### Exercise description:
Will you transcribe the entries that follow, exactly and in full?

[Recorded data]
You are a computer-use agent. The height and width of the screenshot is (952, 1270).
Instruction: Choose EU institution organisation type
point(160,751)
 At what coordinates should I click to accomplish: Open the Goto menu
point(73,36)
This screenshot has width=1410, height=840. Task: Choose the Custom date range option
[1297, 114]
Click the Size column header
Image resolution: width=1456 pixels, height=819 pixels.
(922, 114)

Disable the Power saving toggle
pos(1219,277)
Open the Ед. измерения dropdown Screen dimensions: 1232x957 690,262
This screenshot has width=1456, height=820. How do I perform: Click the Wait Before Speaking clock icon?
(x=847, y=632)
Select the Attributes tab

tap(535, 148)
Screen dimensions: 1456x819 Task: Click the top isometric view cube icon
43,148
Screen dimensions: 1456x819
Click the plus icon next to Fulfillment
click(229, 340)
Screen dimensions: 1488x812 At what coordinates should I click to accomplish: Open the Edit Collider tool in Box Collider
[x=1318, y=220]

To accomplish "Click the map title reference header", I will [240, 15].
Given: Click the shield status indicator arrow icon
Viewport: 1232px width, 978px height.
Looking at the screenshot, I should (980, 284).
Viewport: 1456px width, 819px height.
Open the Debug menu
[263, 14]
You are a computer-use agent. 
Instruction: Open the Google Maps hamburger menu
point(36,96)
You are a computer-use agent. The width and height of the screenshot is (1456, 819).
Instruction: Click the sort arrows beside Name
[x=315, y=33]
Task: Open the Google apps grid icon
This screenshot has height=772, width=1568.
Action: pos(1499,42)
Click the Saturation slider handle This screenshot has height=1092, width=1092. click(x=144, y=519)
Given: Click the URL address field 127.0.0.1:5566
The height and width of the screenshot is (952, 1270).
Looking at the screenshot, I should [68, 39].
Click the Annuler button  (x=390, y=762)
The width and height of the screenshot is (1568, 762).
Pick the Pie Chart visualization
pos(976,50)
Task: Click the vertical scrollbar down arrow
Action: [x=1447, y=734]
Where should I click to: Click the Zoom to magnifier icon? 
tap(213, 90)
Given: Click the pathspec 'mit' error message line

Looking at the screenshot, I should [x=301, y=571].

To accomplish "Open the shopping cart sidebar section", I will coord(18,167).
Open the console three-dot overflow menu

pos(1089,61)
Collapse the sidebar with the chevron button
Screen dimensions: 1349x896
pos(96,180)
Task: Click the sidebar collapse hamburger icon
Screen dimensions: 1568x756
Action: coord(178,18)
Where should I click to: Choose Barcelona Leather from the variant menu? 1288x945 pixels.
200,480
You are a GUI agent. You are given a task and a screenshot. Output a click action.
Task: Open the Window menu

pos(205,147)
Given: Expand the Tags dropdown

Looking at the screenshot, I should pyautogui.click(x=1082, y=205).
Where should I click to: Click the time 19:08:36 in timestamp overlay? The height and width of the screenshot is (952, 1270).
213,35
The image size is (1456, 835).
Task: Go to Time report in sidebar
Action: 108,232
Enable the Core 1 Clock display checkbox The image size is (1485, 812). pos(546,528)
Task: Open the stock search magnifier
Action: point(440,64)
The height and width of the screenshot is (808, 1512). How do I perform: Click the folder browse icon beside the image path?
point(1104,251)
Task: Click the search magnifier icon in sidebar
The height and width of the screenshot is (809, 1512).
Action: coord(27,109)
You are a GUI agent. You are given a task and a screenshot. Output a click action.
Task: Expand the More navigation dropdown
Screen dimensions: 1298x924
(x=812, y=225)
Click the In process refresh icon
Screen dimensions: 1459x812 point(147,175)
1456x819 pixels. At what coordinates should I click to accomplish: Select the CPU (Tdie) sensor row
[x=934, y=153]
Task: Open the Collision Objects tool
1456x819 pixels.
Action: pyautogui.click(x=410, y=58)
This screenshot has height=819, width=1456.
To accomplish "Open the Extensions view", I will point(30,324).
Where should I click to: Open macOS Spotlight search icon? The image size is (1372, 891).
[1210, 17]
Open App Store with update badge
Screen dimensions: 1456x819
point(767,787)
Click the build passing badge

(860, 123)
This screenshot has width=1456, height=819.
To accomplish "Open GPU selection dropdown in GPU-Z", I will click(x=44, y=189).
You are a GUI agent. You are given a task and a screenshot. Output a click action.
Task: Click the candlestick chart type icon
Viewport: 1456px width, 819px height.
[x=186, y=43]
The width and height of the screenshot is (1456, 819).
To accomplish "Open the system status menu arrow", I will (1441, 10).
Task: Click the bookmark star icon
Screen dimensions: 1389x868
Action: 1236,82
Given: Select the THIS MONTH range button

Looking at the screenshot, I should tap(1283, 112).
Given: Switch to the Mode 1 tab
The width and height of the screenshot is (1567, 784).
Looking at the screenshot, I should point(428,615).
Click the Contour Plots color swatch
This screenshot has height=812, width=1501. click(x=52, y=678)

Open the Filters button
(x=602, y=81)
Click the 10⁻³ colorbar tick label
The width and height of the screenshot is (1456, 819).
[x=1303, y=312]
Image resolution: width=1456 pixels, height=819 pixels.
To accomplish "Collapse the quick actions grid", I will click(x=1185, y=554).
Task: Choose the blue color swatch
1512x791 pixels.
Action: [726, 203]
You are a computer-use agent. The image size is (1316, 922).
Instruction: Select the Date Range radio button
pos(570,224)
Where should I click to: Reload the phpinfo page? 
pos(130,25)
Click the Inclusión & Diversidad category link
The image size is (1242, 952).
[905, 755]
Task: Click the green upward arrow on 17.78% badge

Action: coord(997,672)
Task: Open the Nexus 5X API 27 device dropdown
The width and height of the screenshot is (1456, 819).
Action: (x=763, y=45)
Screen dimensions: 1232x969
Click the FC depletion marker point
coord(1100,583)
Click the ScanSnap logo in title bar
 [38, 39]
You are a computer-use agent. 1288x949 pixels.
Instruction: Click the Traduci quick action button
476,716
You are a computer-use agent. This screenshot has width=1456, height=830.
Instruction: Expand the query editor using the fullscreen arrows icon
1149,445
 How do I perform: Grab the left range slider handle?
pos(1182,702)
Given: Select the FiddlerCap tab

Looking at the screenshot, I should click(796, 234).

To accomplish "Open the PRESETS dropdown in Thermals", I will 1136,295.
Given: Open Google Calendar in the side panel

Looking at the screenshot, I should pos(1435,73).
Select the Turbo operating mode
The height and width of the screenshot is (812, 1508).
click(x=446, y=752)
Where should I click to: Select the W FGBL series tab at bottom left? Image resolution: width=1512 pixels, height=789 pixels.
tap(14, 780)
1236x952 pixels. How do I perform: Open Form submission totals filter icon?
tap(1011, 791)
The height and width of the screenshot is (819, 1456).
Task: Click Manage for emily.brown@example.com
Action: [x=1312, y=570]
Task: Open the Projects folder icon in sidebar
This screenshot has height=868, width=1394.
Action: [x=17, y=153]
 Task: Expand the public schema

### Reply:
You are a computer-use agent. The height and width of the screenshot is (952, 1270).
Instruction: Choose EU institution organisation type
point(160,751)
 At what coordinates should I click to accomplish: Open the Goto menu
point(73,36)
This screenshot has width=1410, height=840. Task: Choose the Custom date range option
[1297, 114]
Click the Size column header
Image resolution: width=1456 pixels, height=819 pixels.
(922, 114)

Disable the Power saving toggle
pos(1219,277)
Open the Ед. измерения dropdown Screen dimensions: 1232x957 690,262
This screenshot has width=1456, height=820. How do I perform: Click the Wait Before Speaking clock icon?
(x=847, y=632)
Select the Attributes tab

tap(535, 148)
Screen dimensions: 1456x819 Task: Click the top isometric view cube icon
43,148
Screen dimensions: 1456x819
Click the plus icon next to Fulfillment
click(229, 340)
Screen dimensions: 1488x812 At what coordinates should I click to accomplish: Open the Edit Collider tool in Box Collider
[x=1318, y=220]

To accomplish "Click the map title reference header", I will [240, 15].
Given: Click the shield status indicator arrow icon
Viewport: 1232px width, 978px height.
Looking at the screenshot, I should (980, 284).
Viewport: 1456px width, 819px height.
Open the Debug menu
[263, 14]
You are a computer-use agent. 
Instruction: Open the Google Maps hamburger menu
point(36,96)
You are a computer-use agent. The width and height of the screenshot is (1456, 819).
Instruction: Click the sort arrows beside Name
[x=315, y=33]
Task: Open the Google apps grid icon
This screenshot has height=772, width=1568.
Action: pos(1499,42)
Click the Saturation slider handle This screenshot has height=1092, width=1092. click(x=144, y=519)
Given: Click the URL address field 127.0.0.1:5566
The height and width of the screenshot is (952, 1270).
Looking at the screenshot, I should [68, 39].
Click the Annuler button  (x=390, y=762)
The width and height of the screenshot is (1568, 762).
Pick the Pie Chart visualization
pos(976,50)
Task: Click the vertical scrollbar down arrow
Action: [x=1447, y=734]
Where should I click to: Click the Zoom to magnifier icon? 
tap(213, 90)
Given: Click the pathspec 'mit' error message line

Looking at the screenshot, I should [x=301, y=571].

To accomplish "Open the shopping cart sidebar section", I will coord(18,167).
Open the console three-dot overflow menu

pos(1089,61)
Collapse the sidebar with the chevron button
Screen dimensions: 1349x896
pos(96,180)
Task: Click the sidebar collapse hamburger icon
Screen dimensions: 1568x756
Action: coord(178,18)
Where should I click to: Choose Barcelona Leather from the variant menu? 1288x945 pixels.
200,480
You are a GUI agent. You are given a task and a screenshot. Output a click action.
Task: Open the Window menu

pos(205,147)
Given: Expand the Tags dropdown

Looking at the screenshot, I should pyautogui.click(x=1082, y=205).
Where should I click to: Click the time 19:08:36 in timestamp overlay? The height and width of the screenshot is (952, 1270).
213,35
The image size is (1456, 835).
Task: Go to Time report in sidebar
Action: 108,232
Enable the Core 1 Clock display checkbox The image size is (1485, 812). pos(546,528)
Task: Open the stock search magnifier
Action: point(440,64)
The height and width of the screenshot is (808, 1512). How do I perform: Click the folder browse icon beside the image path?
point(1104,251)
Task: Click the search magnifier icon in sidebar
The height and width of the screenshot is (809, 1512).
Action: coord(27,109)
You are a GUI agent. You are given a task and a screenshot. Output a click action.
Task: Expand the More navigation dropdown
Screen dimensions: 1298x924
(x=812, y=225)
Click the In process refresh icon
Screen dimensions: 1459x812 point(147,175)
1456x819 pixels. At what coordinates should I click to accomplish: Select the CPU (Tdie) sensor row
[x=934, y=153]
Task: Open the Collision Objects tool
1456x819 pixels.
Action: pyautogui.click(x=410, y=58)
This screenshot has height=819, width=1456.
To accomplish "Open the Extensions view", I will point(30,324).
Where should I click to: Open macOS Spotlight search icon? The image size is (1372, 891).
[1210, 17]
Open App Store with update badge
Screen dimensions: 1456x819
point(767,787)
Click the build passing badge

(860, 123)
This screenshot has width=1456, height=819.
To accomplish "Open GPU selection dropdown in GPU-Z", I will click(x=44, y=189).
You are a GUI agent. You are given a task and a screenshot. Output a click action.
Task: Click the candlestick chart type icon
Viewport: 1456px width, 819px height.
[x=186, y=43]
The width and height of the screenshot is (1456, 819).
To accomplish "Open the system status menu arrow", I will (1441, 10).
Task: Click the bookmark star icon
Screen dimensions: 1389x868
Action: 1236,82
Given: Select the THIS MONTH range button

Looking at the screenshot, I should tap(1283, 112).
Given: Switch to the Mode 1 tab
The width and height of the screenshot is (1567, 784).
Looking at the screenshot, I should point(428,615).
Click the Contour Plots color swatch
This screenshot has height=812, width=1501. click(x=52, y=678)

Open the Filters button
(x=602, y=81)
Click the 10⁻³ colorbar tick label
The width and height of the screenshot is (1456, 819).
[x=1303, y=312]
Image resolution: width=1456 pixels, height=819 pixels.
To accomplish "Collapse the quick actions grid", I will click(x=1185, y=554).
Task: Choose the blue color swatch
1512x791 pixels.
Action: [726, 203]
You are a computer-use agent. The image size is (1316, 922).
Instruction: Select the Date Range radio button
pos(570,224)
Where should I click to: Reload the phpinfo page? 
pos(130,25)
Click the Inclusión & Diversidad category link
The image size is (1242, 952).
[905, 755]
Task: Click the green upward arrow on 17.78% badge

Action: coord(997,672)
Task: Open the Nexus 5X API 27 device dropdown
The width and height of the screenshot is (1456, 819).
Action: (x=763, y=45)
Screen dimensions: 1232x969
Click the FC depletion marker point
coord(1100,583)
Click the ScanSnap logo in title bar
 [38, 39]
You are a computer-use agent. 1288x949 pixels.
Instruction: Click the Traduci quick action button
476,716
You are a computer-use agent. This screenshot has width=1456, height=830.
Instruction: Expand the query editor using the fullscreen arrows icon
1149,445
 How do I perform: Grab the left range slider handle?
pos(1182,702)
Given: Select the FiddlerCap tab

Looking at the screenshot, I should click(796, 234).

To accomplish "Open the PRESETS dropdown in Thermals", I will 1136,295.
Given: Open Google Calendar in the side panel

Looking at the screenshot, I should pos(1435,73).
Select the Turbo operating mode
The height and width of the screenshot is (812, 1508).
click(x=446, y=752)
Where should I click to: Select the W FGBL series tab at bottom left? Image resolution: width=1512 pixels, height=789 pixels.
tap(14, 780)
1236x952 pixels. How do I perform: Open Form submission totals filter icon?
tap(1011, 791)
The height and width of the screenshot is (819, 1456).
Task: Click Manage for emily.brown@example.com
Action: [x=1312, y=570]
Task: Open the Projects folder icon in sidebar
This screenshot has height=868, width=1394.
Action: [x=17, y=153]
 Task: Expand the public schema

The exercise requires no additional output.